Medical treatments tailored to a patient's baseline characteristics hold the potential of improving patient outcomes while reducing negative side effects. Learning individualized treatment rules (ITRs) often requires aggregation of multiple datasets(sites); however, current ITR methodology does not take between-site heterogeneity into account, which can hurt model generalizability when deploying back to each site. To address this problem, we develop a method for individual-level meta-analysis of ITRs, which jointly learns site-specific ITRs while borrowing information about feature sign-coherency via a scientifically-motivated directionality principle. We also develop an adaptive procedure for model tuning, using information criteria tailored to the ITR learning problem. We study the proposed methods through numerical experiments to understand their performance under different levels of between-site heterogeneity and apply the methodology to estimate ITRs in a large multi-center database of electronic health records. This work extends several popular methodologies for estimating ITRs (A-learning, weighted learning) to the multiple-sites setting.

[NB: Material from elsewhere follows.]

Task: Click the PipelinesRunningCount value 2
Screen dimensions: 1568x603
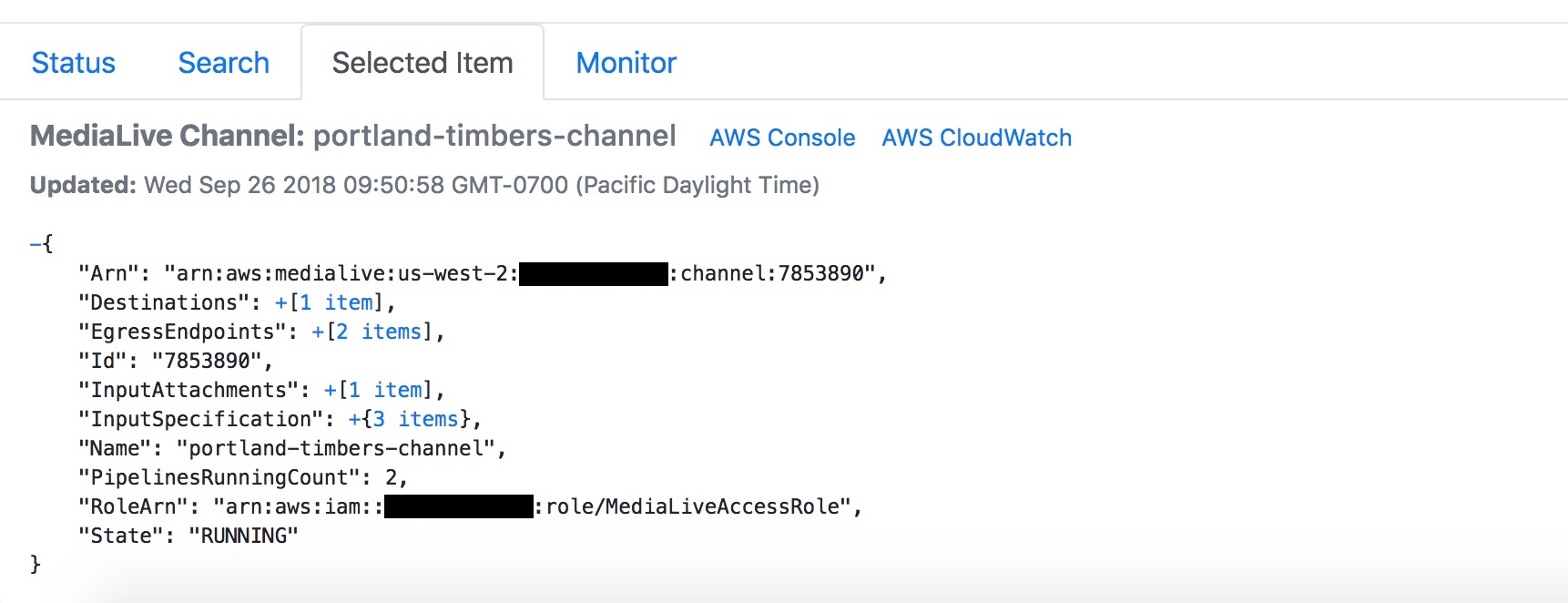Action: click(x=392, y=477)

根据患者基线特征量身定制的医学治疗方法,有望改善患者治疗效果,同时减少负面副作用。学习个体化治疗规则(ITR)通常需要聚合多个数据集(站点);然而,当前的ITR方法并未考虑站点间的异质性,这在将模型部署回每个站点时可能会损害模型的通用性。为了解决这个问题,我们开发了一种用于ITR个体水平荟萃分析的方法,该方法通过一个具有科学依据的方向性原则,在借用有关特征符号一致性信息的同时,联合学习特定于站点的ITR。我们还开发了一种用于模型调整的自适应程序,使用针对ITR学习问题量身定制的信息准则。我们通过数值实验研究了所提出的方法,以了解它们在不同站点间异质性水平下的性能,并将该方法应用于一个大型多中心电子健康记录数据库中估计ITR。这项工作将几种流行的估计ITR的方法(A学习、加权学习)扩展到了多站点设置。